American Graffiti

It’s been a tough week for D.C.’s historic landmarks.

Beginning on Friday, a vandal armed with green paint splashed a path through the District, defacing monuments, statues, and churches along the way.

I was in San Francisco when I heard the news that paint had been thrown onto the statue at the Lincoln Memorial.

Pretty shocking stuff, but it turned out to not be an isolated incident. Over the weekend there was a steady drip of similar news from D.C.:

Green paint on a statue of Martin Luther and inside the historic Luther Place Memorial Church at Thomas Circle…

Green paint on a statue of Joseph Henry, the first secretary of the Smithsonian, outside the iconic Castle building…

And finally on Monday, green paint inside the National Cathedral, where a pipe organ and two chapels were splashed – one of which served as President Woodrow Wilson’s initial burial site.

The Lincoln Memorial undergoing cleaning to remove green paint.
The Lincoln Memorial undergoing cleaning to remove green paint.
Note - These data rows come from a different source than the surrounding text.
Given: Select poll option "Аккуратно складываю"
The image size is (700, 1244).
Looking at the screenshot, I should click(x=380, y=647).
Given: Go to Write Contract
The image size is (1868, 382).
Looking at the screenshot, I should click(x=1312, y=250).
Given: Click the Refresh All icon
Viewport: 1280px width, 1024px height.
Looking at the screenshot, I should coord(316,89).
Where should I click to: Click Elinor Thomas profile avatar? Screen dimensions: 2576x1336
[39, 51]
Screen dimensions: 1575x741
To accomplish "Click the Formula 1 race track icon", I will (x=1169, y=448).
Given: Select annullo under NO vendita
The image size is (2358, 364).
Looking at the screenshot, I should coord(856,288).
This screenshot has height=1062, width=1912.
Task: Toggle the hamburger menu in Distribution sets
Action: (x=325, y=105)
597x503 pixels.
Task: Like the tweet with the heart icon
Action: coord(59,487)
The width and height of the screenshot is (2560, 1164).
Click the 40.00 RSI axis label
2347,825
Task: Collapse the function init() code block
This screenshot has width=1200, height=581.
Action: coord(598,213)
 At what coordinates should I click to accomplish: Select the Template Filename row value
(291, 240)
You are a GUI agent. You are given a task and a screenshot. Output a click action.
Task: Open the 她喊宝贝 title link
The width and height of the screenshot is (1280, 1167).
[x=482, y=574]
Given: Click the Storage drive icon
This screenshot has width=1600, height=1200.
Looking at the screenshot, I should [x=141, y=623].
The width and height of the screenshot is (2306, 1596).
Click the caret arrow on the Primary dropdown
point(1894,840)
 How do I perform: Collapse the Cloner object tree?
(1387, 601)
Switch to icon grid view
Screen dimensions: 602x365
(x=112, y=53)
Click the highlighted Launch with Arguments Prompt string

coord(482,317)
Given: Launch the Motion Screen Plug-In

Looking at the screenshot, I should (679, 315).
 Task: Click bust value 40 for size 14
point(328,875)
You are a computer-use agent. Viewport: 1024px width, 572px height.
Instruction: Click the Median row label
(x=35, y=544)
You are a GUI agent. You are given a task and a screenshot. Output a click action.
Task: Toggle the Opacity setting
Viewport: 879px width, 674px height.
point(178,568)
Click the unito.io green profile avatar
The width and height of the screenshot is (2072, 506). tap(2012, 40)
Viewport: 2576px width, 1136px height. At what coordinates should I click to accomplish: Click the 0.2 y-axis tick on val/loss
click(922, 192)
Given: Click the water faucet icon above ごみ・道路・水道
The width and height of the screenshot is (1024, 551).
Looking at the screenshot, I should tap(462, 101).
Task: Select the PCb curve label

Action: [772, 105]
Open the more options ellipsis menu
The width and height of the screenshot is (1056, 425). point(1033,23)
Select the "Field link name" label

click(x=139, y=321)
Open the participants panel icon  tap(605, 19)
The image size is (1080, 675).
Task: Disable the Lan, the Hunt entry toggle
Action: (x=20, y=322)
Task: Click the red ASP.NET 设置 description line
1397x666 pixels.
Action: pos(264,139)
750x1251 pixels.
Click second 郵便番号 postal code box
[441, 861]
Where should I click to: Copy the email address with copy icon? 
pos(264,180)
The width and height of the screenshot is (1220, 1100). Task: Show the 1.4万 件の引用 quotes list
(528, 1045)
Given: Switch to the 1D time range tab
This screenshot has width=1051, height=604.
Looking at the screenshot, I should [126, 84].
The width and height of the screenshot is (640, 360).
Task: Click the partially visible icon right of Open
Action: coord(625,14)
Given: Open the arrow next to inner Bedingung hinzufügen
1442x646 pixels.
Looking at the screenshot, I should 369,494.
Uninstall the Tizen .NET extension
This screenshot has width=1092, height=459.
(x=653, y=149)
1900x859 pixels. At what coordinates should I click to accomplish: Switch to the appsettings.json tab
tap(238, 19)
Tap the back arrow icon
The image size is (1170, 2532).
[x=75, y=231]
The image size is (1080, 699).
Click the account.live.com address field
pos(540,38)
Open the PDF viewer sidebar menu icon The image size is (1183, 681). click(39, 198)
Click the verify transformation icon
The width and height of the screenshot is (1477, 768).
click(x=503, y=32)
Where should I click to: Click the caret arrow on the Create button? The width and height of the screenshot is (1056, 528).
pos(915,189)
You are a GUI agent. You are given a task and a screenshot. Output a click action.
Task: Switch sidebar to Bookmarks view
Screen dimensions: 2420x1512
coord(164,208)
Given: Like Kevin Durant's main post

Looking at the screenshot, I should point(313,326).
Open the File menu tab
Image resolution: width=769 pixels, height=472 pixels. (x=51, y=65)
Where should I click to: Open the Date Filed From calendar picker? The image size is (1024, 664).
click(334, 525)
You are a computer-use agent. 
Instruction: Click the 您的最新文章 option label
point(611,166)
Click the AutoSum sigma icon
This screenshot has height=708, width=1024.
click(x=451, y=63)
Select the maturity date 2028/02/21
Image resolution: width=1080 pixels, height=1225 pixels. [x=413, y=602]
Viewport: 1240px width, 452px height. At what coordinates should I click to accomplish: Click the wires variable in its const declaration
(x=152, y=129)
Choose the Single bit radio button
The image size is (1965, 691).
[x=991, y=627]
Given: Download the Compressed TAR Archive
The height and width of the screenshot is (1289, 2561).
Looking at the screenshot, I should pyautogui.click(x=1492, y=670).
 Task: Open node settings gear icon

It was there that the vandal, a Chinese woman on an expired tourist visa, was caught green-handed – literally.

Now all four landmarks are undergoing extensive cleaning. It’s particularly tough for the National Cathedral, which is still raising money for restoration after the 2011 earthquake.

While this kind of damage to our national landmarks is rare, it’s not unheard of.

The Lincoln Memorial was hit once before, painted with a racial epithet in 1962 – the 100 year anniversary of the Emancipation Proclamation. And the Washington Post has this short history of other monumental vandalism in the District.

This week another Martin Luther statue was also being defaced – but this time on purpose.

On the Tidal Basin, stone cutters are chipping away at the side of the new Martin Luther King, Jr. Memorial to remove a misquote that caused a furor when the statue was unveiled in 2011.

It’s a paraphrase of King’s famous “Drum Major” sermon, which he delivered in his Atlanta church just two months before his assassination in 1968.

MLK Statue - Drum Major Quote
A drum-major misquote.

Many people (including me) thought that the current quote, “I was a drum major for justice, peace, and righteousness,” sounded arrogant and out of character. It’s taken out of context from the fuller speech, which captures King’s humility:

“Yes, if you want to say that I was a drum major, say that I was a drum major for justice. Say that I was a drum major for peace. I was a drum major for righteousness. And all of the other shallow things will not matter.”

After much debate, the Department of the Interior brokered a deal to erase the offending paraphrase rather than try to inscribe the whole quote.

The statue’s Chinese sculptor Lei Yixin was even brought back to Washington to oversee the work, replacing the words with striations that will blend in with other parts of the memorial.

(Ironically, it seems like the artist and master sculptor might have had trouble getting into the U.S. to fix the statue, which didn’t seem to be a problem for the green paint vandal with a tourist visa.)

This sanctioned bit of vandalism should be finished by the end of August, in time for the 50th anniversary of King’s famous “I Have a Dream” speech and the March on Washington.

A less famous line from that speech, “Out of the mountain of despair, a stone of hope,” appears on the other side of King’s statue.

As the clean-up continues, that pretty much sums up the feelings of tourists and locals alike about our marred monuments.